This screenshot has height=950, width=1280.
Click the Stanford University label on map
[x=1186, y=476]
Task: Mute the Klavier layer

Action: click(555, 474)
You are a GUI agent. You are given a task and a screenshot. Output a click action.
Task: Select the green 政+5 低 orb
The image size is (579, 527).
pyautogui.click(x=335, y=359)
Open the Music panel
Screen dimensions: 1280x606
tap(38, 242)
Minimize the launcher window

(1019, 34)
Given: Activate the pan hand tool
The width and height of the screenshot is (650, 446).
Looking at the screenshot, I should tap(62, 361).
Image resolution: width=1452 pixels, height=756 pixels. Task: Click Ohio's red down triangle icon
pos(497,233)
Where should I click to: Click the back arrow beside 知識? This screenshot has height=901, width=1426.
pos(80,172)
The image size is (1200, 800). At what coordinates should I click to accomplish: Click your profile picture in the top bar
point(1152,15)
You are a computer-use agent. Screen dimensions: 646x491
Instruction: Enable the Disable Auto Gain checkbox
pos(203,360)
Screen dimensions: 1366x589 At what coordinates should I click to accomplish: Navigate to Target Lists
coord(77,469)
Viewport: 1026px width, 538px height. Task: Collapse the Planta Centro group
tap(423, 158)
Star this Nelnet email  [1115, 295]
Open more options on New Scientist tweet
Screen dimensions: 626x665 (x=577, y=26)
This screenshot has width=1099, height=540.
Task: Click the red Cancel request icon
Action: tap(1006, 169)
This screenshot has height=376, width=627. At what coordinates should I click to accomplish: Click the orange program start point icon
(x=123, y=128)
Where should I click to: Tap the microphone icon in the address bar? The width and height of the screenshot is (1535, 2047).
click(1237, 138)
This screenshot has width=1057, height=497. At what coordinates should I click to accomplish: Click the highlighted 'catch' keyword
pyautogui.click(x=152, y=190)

----------------------------------------

#### [Exercise goal]
Reproduce the records above exactly, character for character.

#### [Answer section]
This screenshot has height=950, width=1280.
Click the Stanford University label on map
[x=1186, y=476]
Task: Mute the Klavier layer

Action: click(555, 474)
You are a GUI agent. You are given a task and a screenshot. Output a click action.
Task: Select the green 政+5 低 orb
The image size is (579, 527).
pyautogui.click(x=335, y=359)
Open the Music panel
Screen dimensions: 1280x606
tap(38, 242)
Minimize the launcher window

(1019, 34)
Given: Activate the pan hand tool
The width and height of the screenshot is (650, 446).
Looking at the screenshot, I should tap(62, 361).
Image resolution: width=1452 pixels, height=756 pixels. Task: Click Ohio's red down triangle icon
pos(497,233)
Where should I click to: Click the back arrow beside 知識? This screenshot has height=901, width=1426.
pos(80,172)
The image size is (1200, 800). At what coordinates should I click to accomplish: Click your profile picture in the top bar
point(1152,15)
You are a computer-use agent. Screen dimensions: 646x491
Instruction: Enable the Disable Auto Gain checkbox
pos(203,360)
Screen dimensions: 1366x589 At what coordinates should I click to accomplish: Navigate to Target Lists
coord(77,469)
Viewport: 1026px width, 538px height. Task: Collapse the Planta Centro group
tap(423, 158)
Star this Nelnet email  [1115, 295]
Open more options on New Scientist tweet
Screen dimensions: 626x665 (x=577, y=26)
This screenshot has width=1099, height=540.
Task: Click the red Cancel request icon
Action: tap(1006, 169)
This screenshot has height=376, width=627. At what coordinates should I click to accomplish: Click the orange program start point icon
(x=123, y=128)
Where should I click to: Tap the microphone icon in the address bar? The width and height of the screenshot is (1535, 2047).
click(1237, 138)
This screenshot has width=1057, height=497. At what coordinates should I click to accomplish: Click the highlighted 'catch' keyword
pyautogui.click(x=152, y=190)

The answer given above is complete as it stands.